On 13 July 2017, the European Court of Justice (“ECJ”) decided that an exclusive jurisdiction clause in a liability insurance policy cannot be enforced against a third party victim bringing a direct action against the insurer in an alternative jurisdiction pointed to by the Brussels Regulation. 

The Danish Court’s reference to the ECJ related to Section 3 of the Brussels Regulation (since replaced by the Brussels Recast Regulation).  Section 3, which straddles Articles 8 to 14, concerns jurisdiction in insurance matters.  Article 10 allows liability insurers to be sued in the place where the harmful event has occurred and Article 11 extends this right to injured parties who are permitted to bring such direct actions in that jurisdiction.  However, Articles 13 and 14 provide that the provisions of Section 3 may be departed from by an agreement which relates to a liability insurance contract arising out of the use or operation of ships, installations or aircraft.   

The Danish claimant was the operator of quay installations damaged by a ship chartered by the Swedish insured.  It commenced proceedings against liability insurers as the insured had gone into liquidation.  The action was based on Danish insurance law providing that “[t]he injured party subrogated to the insured party’s claim against the company if the injured party’s claim for compensation is affected by the liquidation…of the insured party” (our emphasis).
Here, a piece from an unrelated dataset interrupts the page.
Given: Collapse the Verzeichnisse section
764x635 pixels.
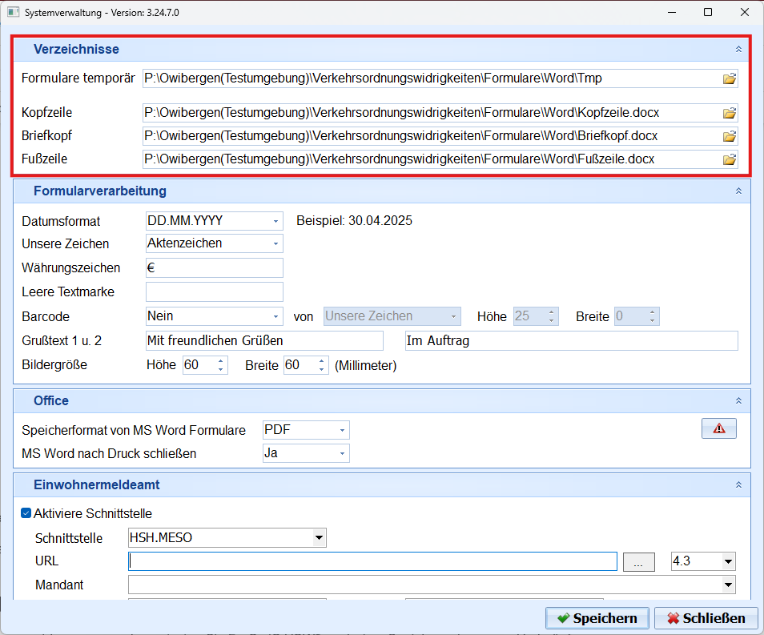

The policy contained an exclusive law and jurisdiction clause in favour of the English courts, which was mirrored in the insurers’ conditions of insurance.  The Danish first instance court declined jurisdiction on the basis of this clause, but the appeal court asked the ECJ if Article 13(5) and 14(2) means that a victim entitled to bring a direct action against the insurer can be bound by such a clause.

The ECJ said it was necessary to consider the “scheme” and “underlying objectives” of Section 3 to answer the question.  As to the former, it noted that Article 11 does not expressly refer to the exceptions in Articles 13 and 14.  As to the latter, it noted that Section 3 seeks to correct the “imbalance between the parties” characteristic of insurance matters by “giving the weaker party the benefit of rules of jurisdiction more favourable to his interests than the general rules provide for”.  These factors underpinned its decision that a victim entitled to bring a direct action against the insurer is not bound by a jurisdiction agreement between the insurer and the insured party.


With due respect, a few aspects of the judgment are open to debate.  For example, it is of limited consequence that Article 11 does not expressly refer to Articles 13 and 14 given that they generally apply to the provisions of Section 3.  Arguably there is no more need for an explicit cross-reference to Article 11 that there is to any other provision of Section 3.  Further, if the basis of the claimant’s right in Danish law was the principle of subrogation then there ought to be doubt over whether it can benefit from “more favourable” jurisdiction rules (assuming such rules exist) as subrogation implies that the victim can be in no better position than the insured.  This was not a matter specifically addressed by the judgment.

Ultimately there is scope to argue whether the interests of justice have been served by this judgment.  In any event it is fair to observe that decisions of the ECJ attract as much scrutiny from the UK as ever, since there remains uncertainty over the jurisdictional regime that will apply post-Brexit.  Whilst that is a topic in itself, we note that one possibility raised by Sir Richard Aikens at the recent British Insurance Law Association Brexit Symposium is that the UK will subscribe to European jurisdiction rules by signing a bilateral agreement with the EU, much like Denmark did in 2005.  However, leaving the interpretation of any such agreement subject to ECJ jurisdiction would be, as he accurately described it, a “political hot potato”.